[DOCUMENT PASSAGE]

What’s your inflation story?


Trillions of 2008-2010 bailout dollars did not lead to price inflation.  Does this mean the Government can keep “printing” and spending trillions more (all of it deficit spending) with no side effects, indefinitely?  Democrats—looking to the next election—think so.  They are wrong.  What does this mean for you and your family?  What does it mean for the GOP?

  • Price inflation is often explained as “too much money chasing too few goods and services.”  What this describes is an imbalance in the supply of, and demand for, money.  
  • When there is more money in circulation than is necessary (demanded) to maintain the “real” (non-financial) economy—in other words, when money supply increases faster than goods and services available—the price of everything gets bid up, just like in a housing market under easy-credit conditions.  After all, the money has to “go” somewhere.  If consumers don’t rebel and stop spending, the price increases stick.
  • New money being “in circulation” is essential to broad-based price inflation.  If trillions of dollars are conjured up, but they go nowhere and merely sit with the banks, or bounce around between the Wall Street gambling dens, as in 2008-2016, price inflation outside of deeply finance-dependent assets (housing, stocks, commodities) is not possible.  For consumer prices to rise, new money must be made available to the “real” economy.
  • Price inflation is potentially more viscous and self-sustaining when there are already physical shortages in the economy, as in the USSR/Russia in 1990-1992.  Today, building trades contractors can hardly plan their schedules due to material shortages.  We hear about the extreme shortage in low-end labor in “blue” states, and how the global microchip shortage will affect everything from phones to cars to farm equipment through late 2022.  On a simpler note, it’s very hard to find Diet Sprite or diet ginger ale at 7-11 nowadays.  Surely, everyone has their own shortage story.

[/DOCUMENT PASSAGE]

In the inflation article, which country and years are given as an example of price inflation made worse by existing physical shortages?

[RECORD EXTRACTS]

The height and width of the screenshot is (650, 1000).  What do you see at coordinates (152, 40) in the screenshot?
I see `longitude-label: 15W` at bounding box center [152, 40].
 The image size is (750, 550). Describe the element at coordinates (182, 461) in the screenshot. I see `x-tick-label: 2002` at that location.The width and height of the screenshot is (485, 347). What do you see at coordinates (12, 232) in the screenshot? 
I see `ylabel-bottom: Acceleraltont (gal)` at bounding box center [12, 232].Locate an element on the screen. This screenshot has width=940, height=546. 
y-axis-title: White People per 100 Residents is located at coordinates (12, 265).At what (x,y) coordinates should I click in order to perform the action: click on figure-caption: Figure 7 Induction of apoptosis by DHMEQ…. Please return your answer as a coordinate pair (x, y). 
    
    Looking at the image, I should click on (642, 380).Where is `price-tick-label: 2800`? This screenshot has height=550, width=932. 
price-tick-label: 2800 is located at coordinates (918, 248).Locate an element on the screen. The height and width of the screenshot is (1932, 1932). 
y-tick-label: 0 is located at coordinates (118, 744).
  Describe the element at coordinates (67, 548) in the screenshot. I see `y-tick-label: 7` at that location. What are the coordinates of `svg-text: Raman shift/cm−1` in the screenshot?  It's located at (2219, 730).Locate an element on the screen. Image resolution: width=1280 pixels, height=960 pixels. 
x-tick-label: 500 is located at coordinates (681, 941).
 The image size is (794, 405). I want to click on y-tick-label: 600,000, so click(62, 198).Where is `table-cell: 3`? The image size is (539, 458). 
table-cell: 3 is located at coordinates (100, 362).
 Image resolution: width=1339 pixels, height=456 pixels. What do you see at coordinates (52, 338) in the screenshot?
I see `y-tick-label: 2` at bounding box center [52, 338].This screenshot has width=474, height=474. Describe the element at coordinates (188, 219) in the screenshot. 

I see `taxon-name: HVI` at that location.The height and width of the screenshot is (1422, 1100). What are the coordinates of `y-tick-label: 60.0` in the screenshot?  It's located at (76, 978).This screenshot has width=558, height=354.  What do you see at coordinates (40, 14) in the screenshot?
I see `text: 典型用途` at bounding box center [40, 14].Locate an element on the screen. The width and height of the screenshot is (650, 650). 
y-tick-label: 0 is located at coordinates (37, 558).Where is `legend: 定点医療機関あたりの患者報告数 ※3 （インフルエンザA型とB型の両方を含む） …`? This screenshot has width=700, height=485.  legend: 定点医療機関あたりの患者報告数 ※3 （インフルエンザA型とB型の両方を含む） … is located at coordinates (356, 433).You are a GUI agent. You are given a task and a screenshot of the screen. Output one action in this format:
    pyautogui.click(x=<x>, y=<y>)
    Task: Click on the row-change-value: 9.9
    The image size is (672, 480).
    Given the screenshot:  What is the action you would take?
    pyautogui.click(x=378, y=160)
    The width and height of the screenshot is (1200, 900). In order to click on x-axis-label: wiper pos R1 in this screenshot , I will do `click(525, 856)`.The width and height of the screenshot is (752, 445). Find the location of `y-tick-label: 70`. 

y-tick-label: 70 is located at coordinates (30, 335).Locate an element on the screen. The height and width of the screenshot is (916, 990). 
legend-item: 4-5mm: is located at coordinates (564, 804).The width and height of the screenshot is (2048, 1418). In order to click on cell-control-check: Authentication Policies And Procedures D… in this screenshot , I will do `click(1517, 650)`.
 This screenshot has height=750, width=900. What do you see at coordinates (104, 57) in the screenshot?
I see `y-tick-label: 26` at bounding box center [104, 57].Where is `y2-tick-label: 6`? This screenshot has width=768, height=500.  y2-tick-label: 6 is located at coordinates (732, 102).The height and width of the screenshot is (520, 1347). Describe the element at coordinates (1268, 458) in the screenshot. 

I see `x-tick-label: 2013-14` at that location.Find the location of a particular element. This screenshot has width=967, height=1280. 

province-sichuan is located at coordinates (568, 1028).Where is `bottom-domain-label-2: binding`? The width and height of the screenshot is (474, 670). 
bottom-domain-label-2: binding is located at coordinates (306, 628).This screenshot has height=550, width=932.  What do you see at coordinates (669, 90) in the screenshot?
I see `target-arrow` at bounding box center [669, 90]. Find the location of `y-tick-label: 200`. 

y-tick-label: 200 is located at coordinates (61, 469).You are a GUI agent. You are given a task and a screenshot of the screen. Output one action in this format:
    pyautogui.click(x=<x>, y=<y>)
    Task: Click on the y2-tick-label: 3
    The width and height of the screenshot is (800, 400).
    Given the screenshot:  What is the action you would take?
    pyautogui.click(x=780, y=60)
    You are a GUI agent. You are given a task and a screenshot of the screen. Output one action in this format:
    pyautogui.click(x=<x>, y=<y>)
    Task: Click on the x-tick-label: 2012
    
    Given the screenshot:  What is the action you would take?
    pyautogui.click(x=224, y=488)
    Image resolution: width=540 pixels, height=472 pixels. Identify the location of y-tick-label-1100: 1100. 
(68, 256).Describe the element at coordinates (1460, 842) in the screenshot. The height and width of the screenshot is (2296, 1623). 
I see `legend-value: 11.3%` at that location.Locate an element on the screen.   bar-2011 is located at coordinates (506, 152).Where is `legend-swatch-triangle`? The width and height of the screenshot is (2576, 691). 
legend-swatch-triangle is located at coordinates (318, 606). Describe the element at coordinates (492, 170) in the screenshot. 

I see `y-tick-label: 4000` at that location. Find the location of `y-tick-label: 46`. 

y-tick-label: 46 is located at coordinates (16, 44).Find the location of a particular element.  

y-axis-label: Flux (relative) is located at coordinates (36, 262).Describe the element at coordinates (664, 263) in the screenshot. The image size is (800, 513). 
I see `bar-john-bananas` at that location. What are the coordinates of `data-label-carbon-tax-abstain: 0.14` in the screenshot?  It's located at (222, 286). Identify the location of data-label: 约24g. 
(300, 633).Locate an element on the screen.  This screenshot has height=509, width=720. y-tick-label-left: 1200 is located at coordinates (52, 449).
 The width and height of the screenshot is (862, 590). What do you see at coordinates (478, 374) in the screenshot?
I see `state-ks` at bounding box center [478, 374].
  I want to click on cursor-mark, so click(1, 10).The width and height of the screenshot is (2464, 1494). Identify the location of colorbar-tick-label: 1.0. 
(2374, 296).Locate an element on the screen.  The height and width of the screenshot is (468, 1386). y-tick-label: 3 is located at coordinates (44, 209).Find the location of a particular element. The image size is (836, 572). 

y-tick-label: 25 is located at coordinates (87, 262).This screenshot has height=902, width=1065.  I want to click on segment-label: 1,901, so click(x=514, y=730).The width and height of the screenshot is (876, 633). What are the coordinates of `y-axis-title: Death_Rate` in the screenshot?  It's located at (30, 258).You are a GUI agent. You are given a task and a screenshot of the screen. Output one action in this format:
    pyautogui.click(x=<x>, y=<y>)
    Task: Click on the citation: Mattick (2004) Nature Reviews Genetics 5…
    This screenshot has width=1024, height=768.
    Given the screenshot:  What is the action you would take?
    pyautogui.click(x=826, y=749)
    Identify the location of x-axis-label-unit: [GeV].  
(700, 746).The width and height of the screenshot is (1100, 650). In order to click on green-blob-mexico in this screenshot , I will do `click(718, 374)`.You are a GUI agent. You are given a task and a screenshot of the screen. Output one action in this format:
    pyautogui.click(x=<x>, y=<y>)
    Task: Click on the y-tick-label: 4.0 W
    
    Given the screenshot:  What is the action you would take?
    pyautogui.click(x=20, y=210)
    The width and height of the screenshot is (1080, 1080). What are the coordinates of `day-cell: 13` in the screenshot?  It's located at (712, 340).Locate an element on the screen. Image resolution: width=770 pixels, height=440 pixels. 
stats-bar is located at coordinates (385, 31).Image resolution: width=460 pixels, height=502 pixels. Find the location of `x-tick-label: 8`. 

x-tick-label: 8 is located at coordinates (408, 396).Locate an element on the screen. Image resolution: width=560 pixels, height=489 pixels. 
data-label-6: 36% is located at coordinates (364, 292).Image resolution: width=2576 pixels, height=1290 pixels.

[/RECORD EXTRACTS]

• [EXERCISE SOLUTION] The USSR/Russia in 1990-1992.